HMRC also submitted that, following Lord Sumption’s judgment in Bilta (UK) Ltd v Nazir (No. 2) [2016] AC 1 at paras 89-92, HMRC and indeed other creditors were “innocent outsiders” and therefore the “wrongdoing” of Ms Stoneman and Mr Ralph should be attributed to the Company. A declaration and rectification of the register would prejudice those “innocent outsiders” (Footnote: 10) because HMRC might be denied tax that they would otherwise be entitled to and creditors might have acted on the basis that the Company’s share capital was as stated on the public register, ie including the E Shares. However HMRC’s denial of tax will only have been because the contracts on which tax might have been payable have been found to be void ab initio, meaning that there never was a tax liability. In relation to the creditors, as I understand the position, the Company has not traded for some time, it has no assets save perhaps the right to call for payment on the E and F Shares and possibly a claim against the directors for breach of duty, and it has no creditors save for HMRC. Therefore I do not think there is much substance to HMRC’s point about prejudice suffered from a falsely disclosed share capital.

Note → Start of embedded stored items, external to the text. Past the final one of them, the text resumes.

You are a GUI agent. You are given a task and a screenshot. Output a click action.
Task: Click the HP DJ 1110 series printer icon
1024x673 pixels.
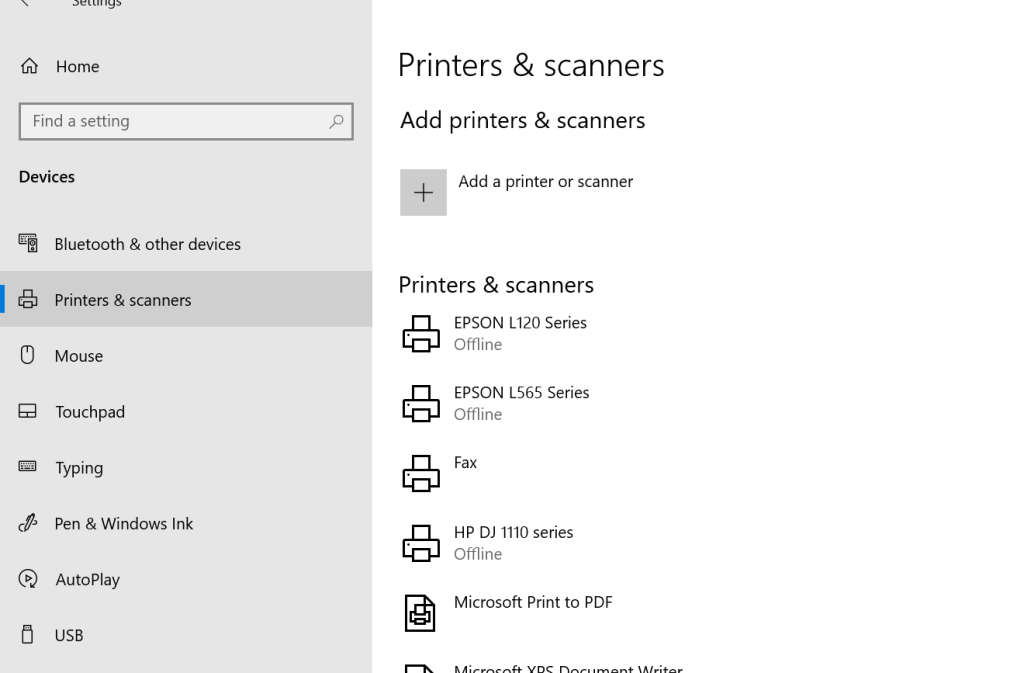421,544
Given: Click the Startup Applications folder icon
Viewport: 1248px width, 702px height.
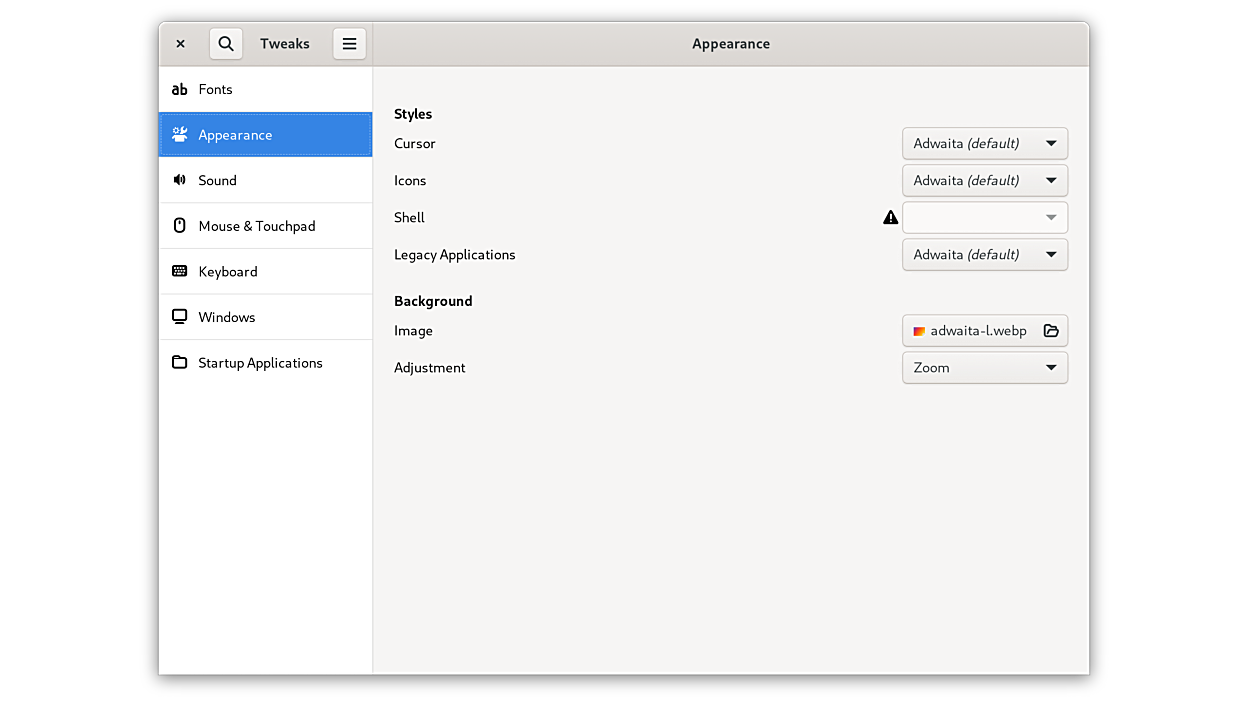Looking at the screenshot, I should 180,362.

The point that has most troubled me is whether the declarations and rectification of the register are the most effective remedy for resolving the issues in this case if the Company had been successful. HMRC submitted that the more appropriate way for the Company to have proceeded would have been to bring an action for the return of the unlawful payments. Such an action would have no impact on HMRC or any third parties. However from the Company’s perspective that still leaves it potentially liable to be taxed on the basis that the E Shares scheme has not been set aside and from Ms Stoneman’s perspective, this would still leave her exposed both to HMRC and also to a call on the E and F Shares. The Company submitted that this would be unfair and unjust as Ms Stoneman has already repaid the money she had and reversed the credits on her loan account. As I have said above, she could have just done this pursuant to a call instigated by her on behalf of the Company for the unpaid amount of the E and F
Shares. Instead she repaid the money to support her case that the money was repayable because it had been paid to her as part of an unlawful E and F Shares scheme.
On balance, I do think that this would be an unjust outcome for Ms Stoneman having successfully established the basis for her repayment of the monies. If I did not make the declarations and rectification of the register, this would not only leave Ms Stoneman potentially liable twice over for the payments and credits she received but also it would leave the FTT in a difficult position of having to work out the effect of my judgment without any final resolution of it in the form of a declaration. Therefore, if the Company had succeeded on all the substantive issues before me, I would not in my discretion have declined to make the declaration or to rectify the register of members.
DISPOSITION
For the reasons set out above, I dismiss both actions.
I will hear counsel on costs and any other consequential matters should that be necessary at a time convenient to all and probably remotely in the current circumstances.
I am very grateful to all Counsel for their clear and helpful submissions, both oral and in writing.